- [Text segment]:
-- -- --

P.E.I. film released to worldwide audience

·2 min read
P.E.I. filmmaker Susan Rodgers says she's disappointed she wasn't able to experience the red carpet at film festivals due to COVID-19, but is happy with the positive reviews. (Submitted by Susan Rodgers  - image credit)
P.E.I. filmmaker Susan Rodgers says she's disappointed she wasn't able to experience the red carpet at film festivals due to COVID-19, but is happy with the positive reviews. (Submitted by Susan Rodgers - image credit)

She may not have been able to wear the fancy dress and walk the red carpet, but Summerside filmmaker Susan Rodgers is thrilled to see her first feature film distributed to a worldwide audience.

Still the Water was released at film festivals in the fall of 2020 within the limits of COVID-19 restrictions. The Whistler Film Festival selected it to compete for the award for best Canadian feature.

On Tuesday, the film is being sent out to Canada and the U.S., with a staggered release elsewhere.

"We're looking at platforms like Amazon and eventually Google Play, I guess, and iTunes," Rodgers said in an interview with Mainstreet P.E.I. host Matt Rainnie.

It's all just fun now. It's all just about having a good time and just being pleased with what we've done with the film that we've made. — Susan Rodgers

"Just to see my film up on Amazon is pretty cool."

Rodgers is planning an online launch through the Still the Water Facebook page Tuesday at 8 p.m.

"It's all just fun now. It's all just about having a good time and just being pleased with what we've done with the film that we've made."

-- -- --

- [Instructions]:
1. List the platforms that the article about the P.E.I. film names for its release.
2. In the article about the P.E.I. film, which festival selected Still the Water to compete for best Canadian feature?
3. Proceed with the article about the P.E.I. film, picking up after its final sentence.

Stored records

-- -- --

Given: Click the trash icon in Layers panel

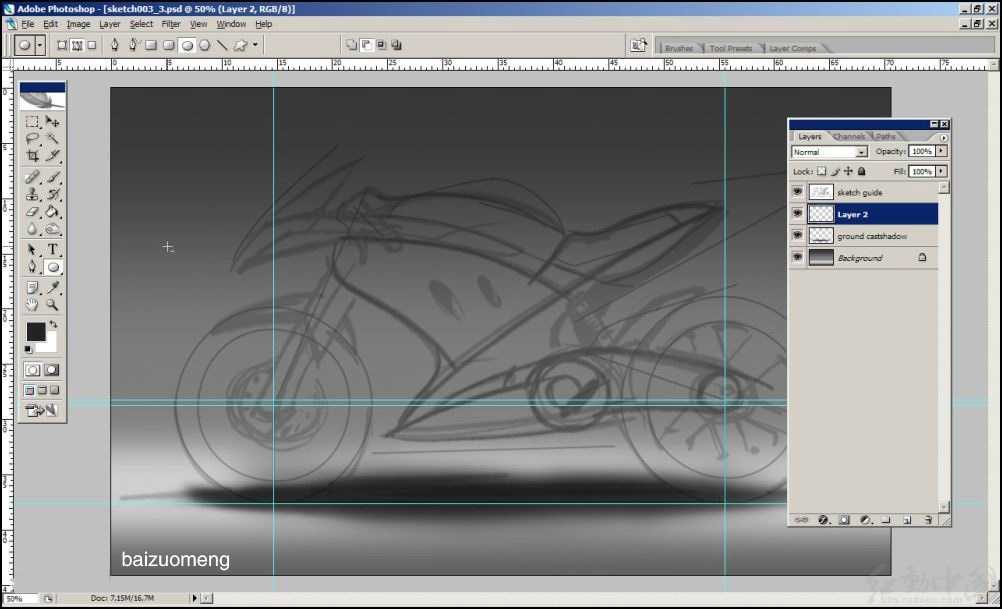Looking at the screenshot, I should pyautogui.click(x=928, y=520).

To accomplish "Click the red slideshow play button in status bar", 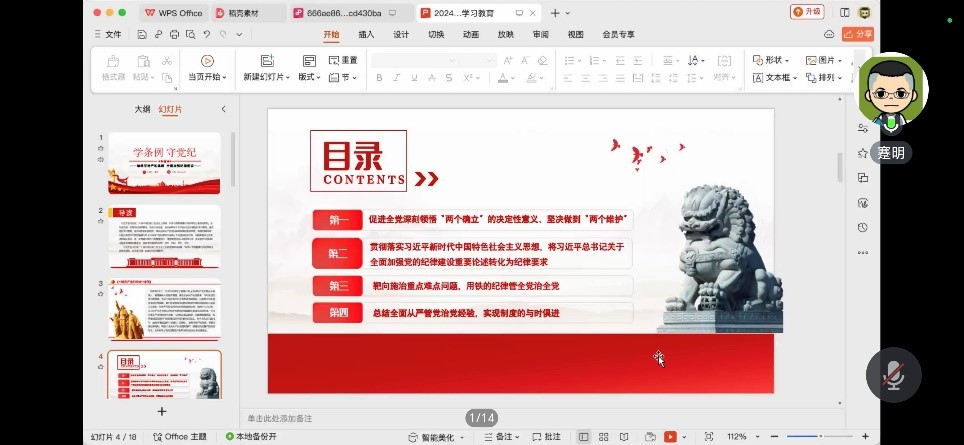I will click(670, 437).
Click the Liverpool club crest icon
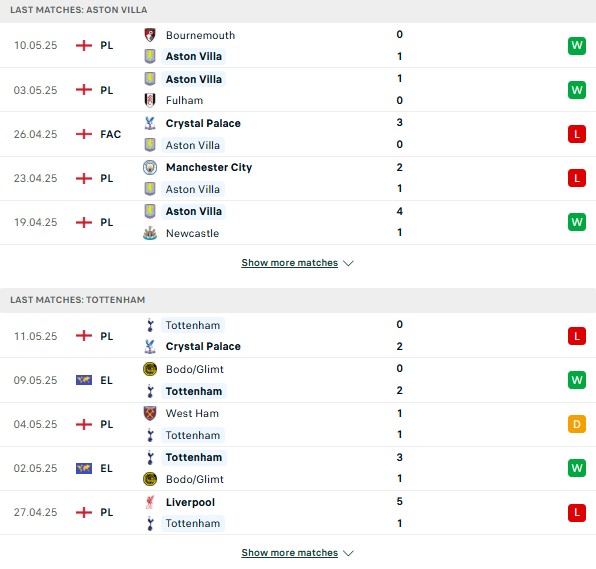Viewport: 596px width, 569px height. [150, 502]
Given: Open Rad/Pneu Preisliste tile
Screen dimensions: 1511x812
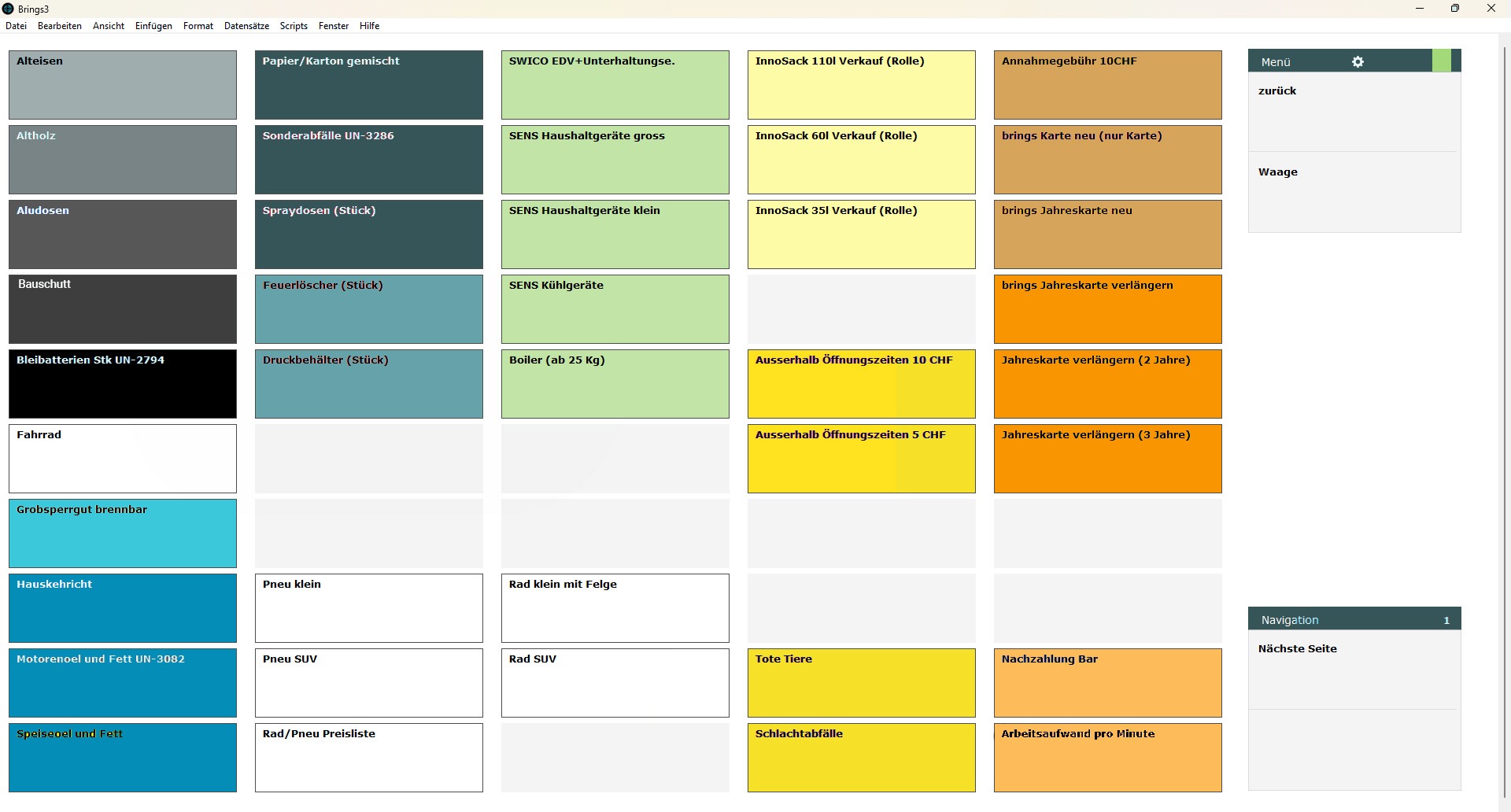Looking at the screenshot, I should pos(368,758).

-- -- --

- [Answers to the tasks]:
1. Amazon, Google Play, iTunes

2. The Whistler Film Festival

3.
Still the Water is about brothers and a family trying to reconnect many years after the loss of the mother through a domestic tragedy.

"It's ultimately a story of healing and forgiveness," Rodgers said.

The film was completed in 2019, but due to COVID-19 they couldn't celebrate quite the way they hoped when film-festival season rolled around last year.

"There were sad moments because I really, myself and also the team, you know, the cast and the other producers, we wanted to experience that red carpet, first-film-ever-at-a-film-festival experience. You know, wear the fancy dress and the makeup and get the hair done. And, you know, we didn't get to do any of that. And that was really hard."

Rodgers said she has learned to roll with it, and the positive reviews for the film have helped make it "a fun ride."

"You really can exhale when people who you don't know are weighing in on your film and talking about it. So that's been an overwhelmingly positive experience, thankfully."